Je voudrais ici saluer le savoir-faire de ces deux entreprises et l'investissement des personnels. Sans eux rien ne fonctionnerait. Sur la ligne A, c'est dix millions de déplacements quotidiens, 1,2 million de voyageurs par jour ouvrable ; 290 millions par an. À la station Châtelet, ce sont 900 voyageurs à la minute. Sur la ligne D, le nombre de voyageurs a progressé de 40% en huit ans, de 30% sur la ligne B. Or, cette explosion du trafic est assurée par les mêmes infrastructures qu'il y a quarante ou cinquante ans. Ces chiffres permettent de mesurer l'insuffisance des investissements et l'état de sous-effectif permanent.
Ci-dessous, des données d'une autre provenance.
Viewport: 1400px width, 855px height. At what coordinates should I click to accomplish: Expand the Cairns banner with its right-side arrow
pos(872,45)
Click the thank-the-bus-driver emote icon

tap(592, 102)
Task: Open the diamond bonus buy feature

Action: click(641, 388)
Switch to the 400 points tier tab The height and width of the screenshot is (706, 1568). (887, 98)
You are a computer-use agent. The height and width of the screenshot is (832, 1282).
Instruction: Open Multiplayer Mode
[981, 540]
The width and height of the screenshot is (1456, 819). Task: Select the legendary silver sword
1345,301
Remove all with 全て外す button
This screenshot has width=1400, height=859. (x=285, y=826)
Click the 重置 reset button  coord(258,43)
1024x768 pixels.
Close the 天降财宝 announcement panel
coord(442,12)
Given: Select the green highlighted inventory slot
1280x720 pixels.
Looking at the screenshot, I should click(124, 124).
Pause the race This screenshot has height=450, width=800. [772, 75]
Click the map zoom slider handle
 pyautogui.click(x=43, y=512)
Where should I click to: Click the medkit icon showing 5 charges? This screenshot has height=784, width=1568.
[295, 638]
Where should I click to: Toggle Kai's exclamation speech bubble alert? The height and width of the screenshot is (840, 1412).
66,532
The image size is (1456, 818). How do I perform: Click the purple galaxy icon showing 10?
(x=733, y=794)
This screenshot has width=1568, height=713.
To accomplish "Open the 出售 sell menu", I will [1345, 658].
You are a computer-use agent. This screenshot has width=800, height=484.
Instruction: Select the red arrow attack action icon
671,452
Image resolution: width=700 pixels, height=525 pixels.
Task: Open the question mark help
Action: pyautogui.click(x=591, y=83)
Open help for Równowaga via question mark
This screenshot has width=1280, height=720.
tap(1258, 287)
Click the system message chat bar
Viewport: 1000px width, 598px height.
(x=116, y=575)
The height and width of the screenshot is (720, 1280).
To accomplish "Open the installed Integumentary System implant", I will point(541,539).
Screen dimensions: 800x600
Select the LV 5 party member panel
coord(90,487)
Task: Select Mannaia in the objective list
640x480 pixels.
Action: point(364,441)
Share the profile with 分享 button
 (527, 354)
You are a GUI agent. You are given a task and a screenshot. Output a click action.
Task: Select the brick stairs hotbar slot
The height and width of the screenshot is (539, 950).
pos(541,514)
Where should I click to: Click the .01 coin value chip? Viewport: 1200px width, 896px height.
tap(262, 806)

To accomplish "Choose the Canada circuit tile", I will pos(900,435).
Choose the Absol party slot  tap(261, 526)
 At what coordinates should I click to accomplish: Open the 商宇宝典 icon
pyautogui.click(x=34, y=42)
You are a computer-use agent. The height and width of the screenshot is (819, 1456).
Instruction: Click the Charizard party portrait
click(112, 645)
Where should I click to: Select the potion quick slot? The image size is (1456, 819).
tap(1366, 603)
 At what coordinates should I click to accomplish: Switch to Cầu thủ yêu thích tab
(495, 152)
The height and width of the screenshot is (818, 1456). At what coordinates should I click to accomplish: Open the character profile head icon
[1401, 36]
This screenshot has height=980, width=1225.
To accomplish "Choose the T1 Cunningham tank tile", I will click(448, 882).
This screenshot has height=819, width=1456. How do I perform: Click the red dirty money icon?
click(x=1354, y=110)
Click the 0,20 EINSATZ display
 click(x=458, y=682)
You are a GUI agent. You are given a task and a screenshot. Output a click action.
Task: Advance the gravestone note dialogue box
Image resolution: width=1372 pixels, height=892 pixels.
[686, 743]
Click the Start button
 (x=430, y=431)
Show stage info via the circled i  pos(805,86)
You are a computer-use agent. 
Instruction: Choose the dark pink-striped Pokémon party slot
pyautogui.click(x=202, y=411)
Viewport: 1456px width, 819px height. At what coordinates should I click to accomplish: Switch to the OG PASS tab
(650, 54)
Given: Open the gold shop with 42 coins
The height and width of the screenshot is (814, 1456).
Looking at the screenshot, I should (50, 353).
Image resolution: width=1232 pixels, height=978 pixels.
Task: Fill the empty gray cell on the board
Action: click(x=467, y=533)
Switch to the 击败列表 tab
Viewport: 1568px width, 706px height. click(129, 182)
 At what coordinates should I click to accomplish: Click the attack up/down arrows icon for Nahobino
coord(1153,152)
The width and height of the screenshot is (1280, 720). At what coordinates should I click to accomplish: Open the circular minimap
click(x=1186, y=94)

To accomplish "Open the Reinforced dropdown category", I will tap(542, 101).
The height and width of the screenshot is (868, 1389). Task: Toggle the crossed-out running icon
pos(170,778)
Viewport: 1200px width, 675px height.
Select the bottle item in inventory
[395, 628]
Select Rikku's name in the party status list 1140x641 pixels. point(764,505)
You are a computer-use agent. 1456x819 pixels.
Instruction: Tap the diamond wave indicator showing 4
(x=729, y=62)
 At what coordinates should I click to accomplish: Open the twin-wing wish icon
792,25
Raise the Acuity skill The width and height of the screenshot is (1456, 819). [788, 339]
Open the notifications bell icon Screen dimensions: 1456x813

Assurer le service public dans ces conditions constitue quasiment une prouesse quotidienne, tant à la RATP qu'à la SNCF. À cela s'ajoutent les réorganisations permanentes, plus particulièrement à la SNCF, qui désorganisent complètement la production : elles entraînent la perte de savoir-faire et la réduction de la réactivité. Celles-ci ont des répercussions délétères, non seulement sur la vie quotidienne des usagers, mais aussi sur les conditions de travail des personnels de plus en plus en souffrance en Île-de-France.
Si nous voulons améliorer les conditions de transports des Franciliens, il faut aussi arrêter de créer de nouveaux besoins de transports. Cela pose la question de l'aménagement du territoire, du logement et de son coût. En Île-de-France, les temps de transports journaliers sont d'une heure trente en moyenne. Sur la ligne A, complètement saturée, plus de 70% des transports sont traversants. L'arrivée potentielle de 35 000 à 60 000 nouveaux salariés sur la dalle de La Défense va encore aggraver significativement la situation.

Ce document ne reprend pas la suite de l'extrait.